Friday, Jun. 23, 1967
Coping with Victory
Now that the war is over, the trouble begins.
-- General Moshe Dayan
As the lights went on again from Dan to Elath, Israel began to cope with the enormous problems of victory. One was what to do with all the newly conquered territory -- what to keep for reasons of security or sentiment, what to trade off for reasons of economics or politics. Though the Israelis have no intention of budging now, and certainly would be hard to dislodge by any means, no sober Israeli believed that it would be good for his nation to hold all the new lands over the long run.
Fattening the Waistline. Sinai is a worthless desert, Gaza an economic sinkhole. To try to integrate the 1,330,000 Arabs in all the occupied lands would be costly and perhaps dangerous.* What then did Israel want? For simple security, it wanted at least a buffer strip on the rocky heights of Syria and a slice of West Jordan to fatten out its own narrow waistline. It also wanted free passage through Aqaba, perhaps guaranteed by an Israeli garrison at Sharm el Shiekh.
Then there was Jerusalem. For reasons deeper than strategy or security, Jerusalem is the one Israeli prize that is not negotiable. Any government that returned Old Jerusalem to Jordan would surely collapse. Already the Israelis have razed the bunkers and blockhouses dividing the city's two sectors, and bulldozers have leveled Arab huts to open a broad square before the Wailing Wall --all that remains of the Second Temple, destroyed by the Romans in A.D. 70. Last week, for the festival of Shavouth, which commemorates the handing down of the Law to Moses, the Old City was opened for the first time in 19 years to ordinary Israelis. By day's end, 200,000 thronged to see the Wall and pray at it.

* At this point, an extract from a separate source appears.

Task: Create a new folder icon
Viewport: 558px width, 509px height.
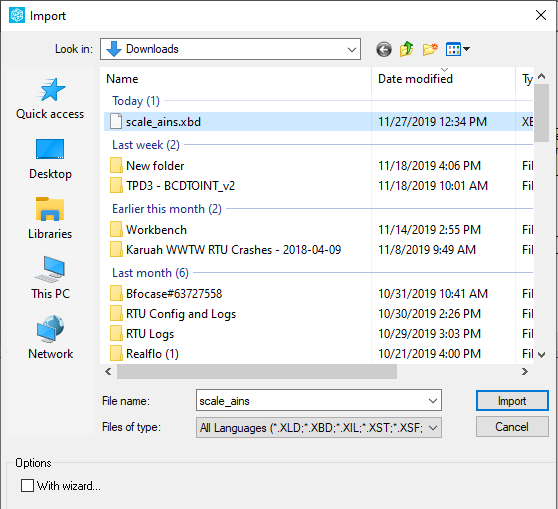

Feeding the Poor. Israel's most crucial immediate problem was to feed, find jobs for and govern the Arabs in the occupied territories. The problem was least difficult where people were fewest--in the wastes of Sinai and the heights of Syria. Two-thirds of the inhabitants had trekked from Syria's captured sectors to the safety of Damascus. The city of El Quneitra (pop. 10,000) was a ghost town, its shops shuttered, its deserted streets patrolled by Israelis on house-to-house searches for caches of arms and ammunition. The hills echoed/with explosions as Israeli sappers systematically destroyed the miniature Maginot line from which the Syrians had shelled kibbutzim across the Sea of Galilee. On the other side, kibbutz children slept in their own beds instead of underground shelters for the first time in a week.
By contrast, Gaza and West Jordan teemed with Arabs, and the conquerors hastily set up military governments headed by Israeli brigadier generals. In the war, the Israelis had surrounded Gaza so quickly that few soldiers or civilians had a chance to escape. General Moshe Goren and his military-government staff first had to disband all enemy units and ferret out potential terrorists, sending the most dangerous ones to the Athlit P.O.W. camp south of Haifa. Then he turned to the task of supplying food and water to the abysmally poor people--mostly jobless Palestinian refugees who had been living on the U.N. food dole of 1,500 calories a day. Last week the U.N. resumed feeding them, and Goren made Gaza's Egyptian pound exchangeable for Israeli currency to encourage Arab shopkeepers to reopen. At his behest, many town mayors agreed to return to their desks to handle the basic of civil administration. Arab police, stripped of their arms and Egyptian insignia, soon took over some of the civil patrolling from Israeli soldiers.
No Pogroms. Much the same kind of progress was made in the captured Jordanian territory, where Brigadier General Chaim Herzog ruled as military governor from the office that King Hussein had used when he visited Old Jerusalem. Uniformed Jordanian police went back on duty, and the water and electricity systems opened up again. The U.N. agreed to resume the feeding, housing, education and medical care of some 400,000 Palestinian refugees in the area.
For the time being at least, most of the Arabs passively accepted Israeli rule. In some places such as Bethlehem, where the population is 80% Christian, the Israelis were openly welcomed. The occupation troops scrupulously tried to avoid incidents. Any soldier caught looting faced life imprisonment. Observed one Israeli Cabinet minister: "We Jews do not mount pogroms."
Many Jordanians wished to leave the occupation zone--and the Israelis were happy to see them go, even provided free buses to the Jordan River. About 100,000 crossed on rickety bridges or swam over to King Hussein's side. The King urged these new refugees to return, and by week's end some began the reverse trickle westward.
Less fortunate were several thousand Egyptian soldiers still in Sinai. Trying to make their way home, they wandered in ragtag bands, thirsting and starving in the choking wastes, often lost, wounded and without shoes. Israeli loudspeaker trucks roamed the Sinai urging them to surrender. When they did, they were given food and drink.
*On the other hand, Israel's 325,000 Arab citizens performed with surprising energy and loyalty in the brief war, knocking down government fears that they might constitute a fifth column.